Una volta poste le pazienti in una condizione di benessere fisico col massaggio e in un setting di accoglienza ed accadimento, inizio un lavoro di counselling usando strumenti semplici come ad esempio la scrittura autobiografica, in modo che possano raccontare parti della loro storia e che si abituino all’uso di uno strumento che può essere autogestito nell’esperienza quotidiana. Abituo le signore a dialogare col proprio dolore e con la propria malattia cronica venendo a patti con essa e contemporaneamente rinforzo le parti vitali che emergono (riemergono spesso i desideri con un lavoro di relazione di cura al di là della sofferenza cronica e della conseguente depressione).
La sofferenza fisica richiede di essere accolta, lenita ma anche inserita in racconti reali per costruire il senso, divenire riconoscibile, trasformarsi in risorsa. Il paziente non è solo riducibile alla sua malattia, c’è dell’altro: vissuto e rappresentazione che ha della propria malattia, ha bisogno di sentirsi accolto e riconosciuto, ovvero curato nella sua totalità di essere umano.
Gli obiettivi che mi pongo col lavoro relazionale sono quelli di porre le persone in contatto con la propria storia per condurre alla consapevolezza che la loro non è solo storia di malattia, aiutandole a recuperare un prima dell’evento patologico per far riemergere interesse ed investimenti e cogliere cosa possa essere ancora vissuto ed integrato.
In questi anni ho sperimentato anche due lavori di counselling di gruppo con l’uso di tecniche attive (gioco di ruolo, improvvisazione teatrale, disegno collage, ecc., cioè tecniche incentrate sull’azione che tendono a dare visibilità alle dimensioni del mondo interiore della persona) e tecniche psicodrammatiche: inversione di ruolo, doppio, specchio, sedia vuota, soliloquio, sospensione della risposta. La sofferenza raccontata, condivisa, messa in forma con l’uso di tecniche artistiche ha trovato altri sensi, altri significati e altri modi di essere vissuta. L’esperienza dei gruppi ha fatto emergere anche problematiche più complesse e ha aperto la strada al ricorso a interventi di psicoterapia per alcune persone partecipanti.
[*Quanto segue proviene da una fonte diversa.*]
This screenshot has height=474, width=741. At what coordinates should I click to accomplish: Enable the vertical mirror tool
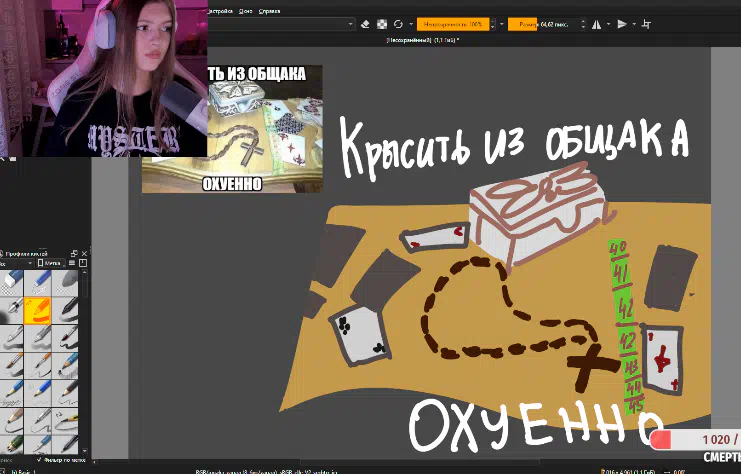(x=622, y=24)
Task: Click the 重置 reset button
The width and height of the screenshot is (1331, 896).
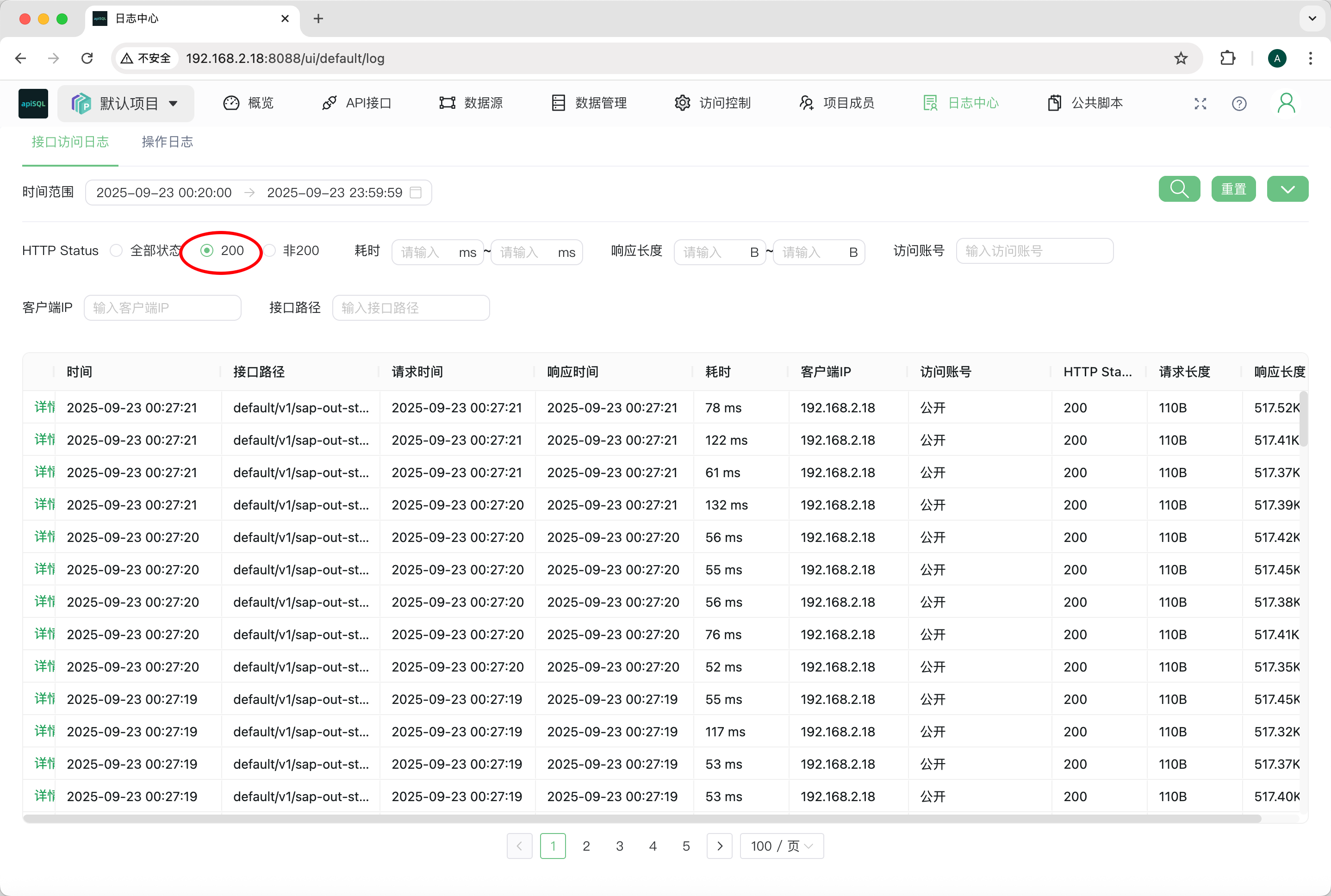Action: coord(1233,189)
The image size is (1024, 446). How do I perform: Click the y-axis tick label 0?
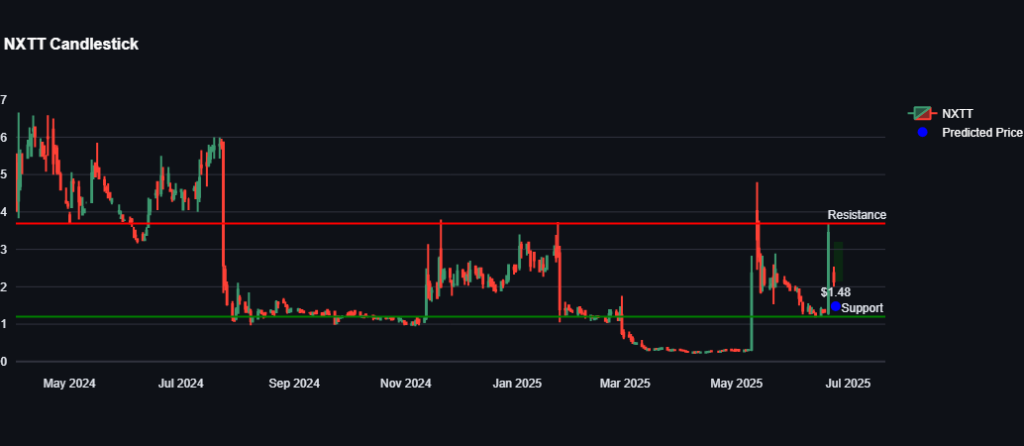4,362
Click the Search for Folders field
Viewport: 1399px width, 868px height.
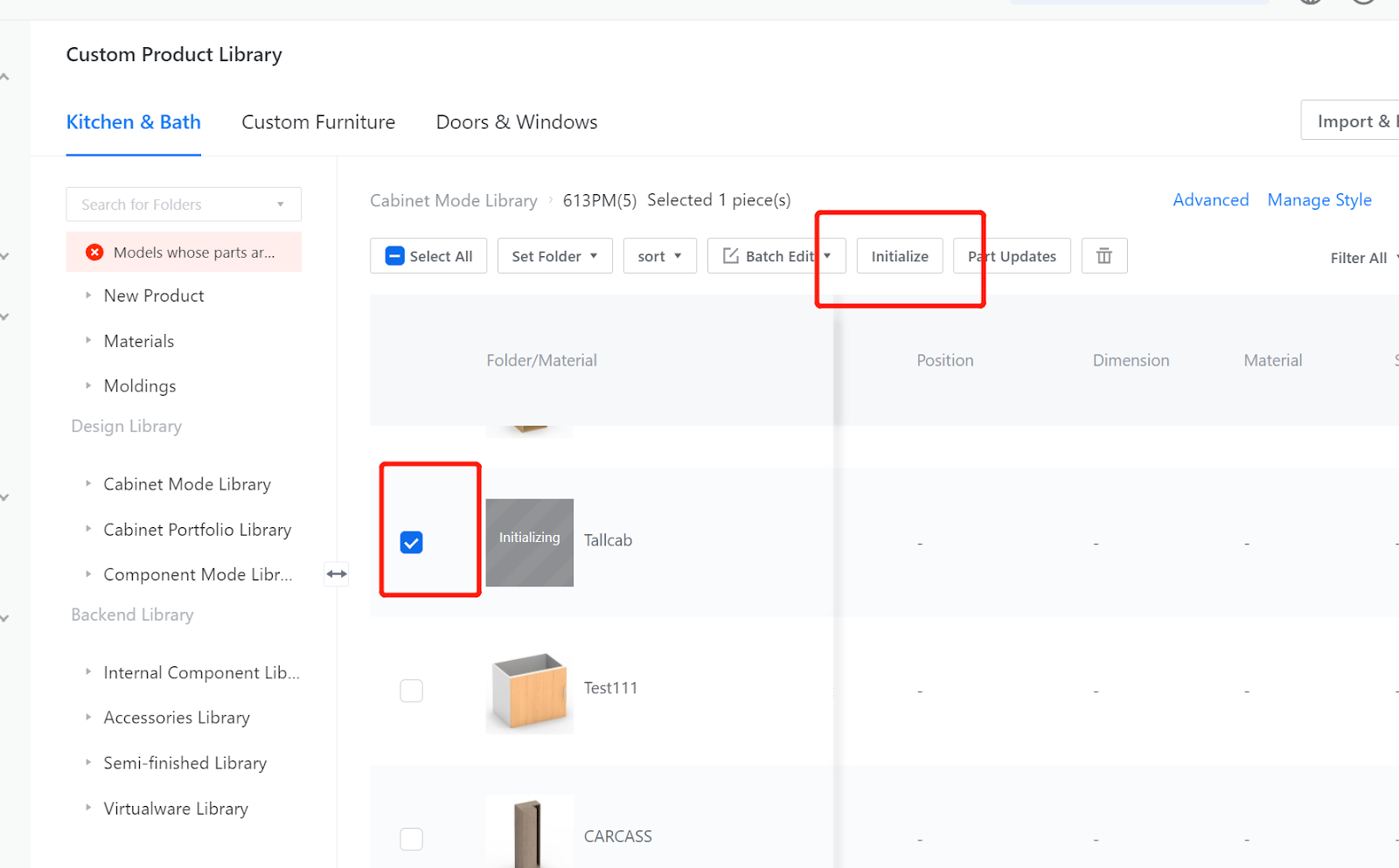(x=175, y=205)
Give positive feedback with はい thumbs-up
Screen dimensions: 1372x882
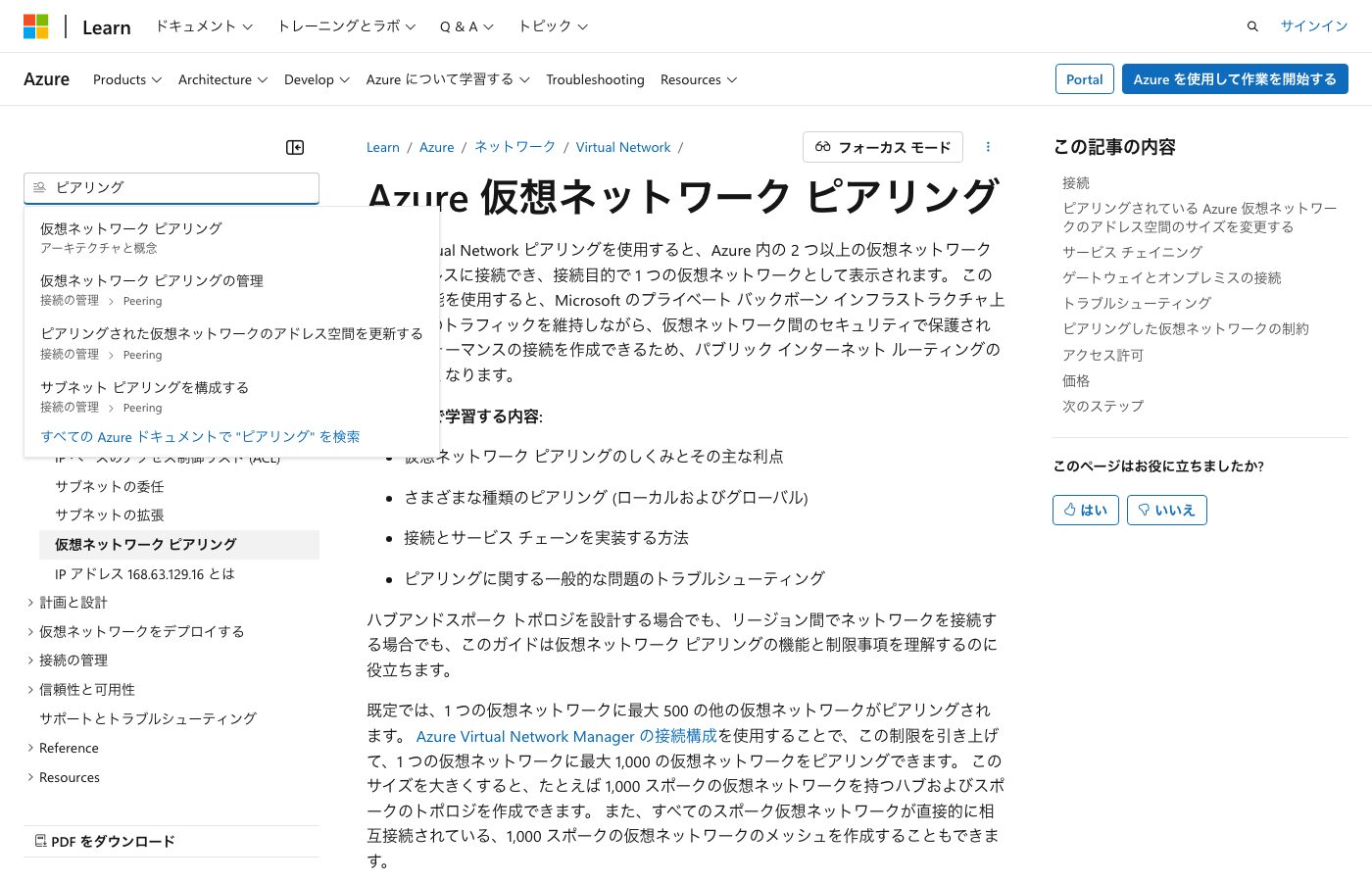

Ha inoltre reso consapevoli i partecipanti dell’azione terapeutica del gruppo; da questa esperienza è nata la sessione dell’AISF Insubria di Saronno ed il gruppo di auto-aiuto ad essa collegato.
Purtroppo, per ora, il lavoro di gruppo è rimasto a livello di sperimentazione per l’esistenza di troppi intoppi burocratici nell’istituzione per curare una malattia che non è ancora riconosciuta a livello di SSN. Mi auguro che le associazioni non si stanchino di battersi per ottenerne il riconoscimento e che le loro richieste vengano accolte.
I risultati emersi dal lavoro di questi cinque anni sono: la riduzione dell’ansia, il recupero di un sonno ristoratore e la diminuzione del dolore; dal punto di vista psicopedagogico il passaggio dalla condizione iniziale delle pazienti che era ”toglietemi questa malattia” a quella attuale che è ”posso fare qualcosa per stare meglio, pur avendo questa malattia.” E da ultimo la riconferma di un approccio multidisciplinare per la cura della sindrome fibromialgica.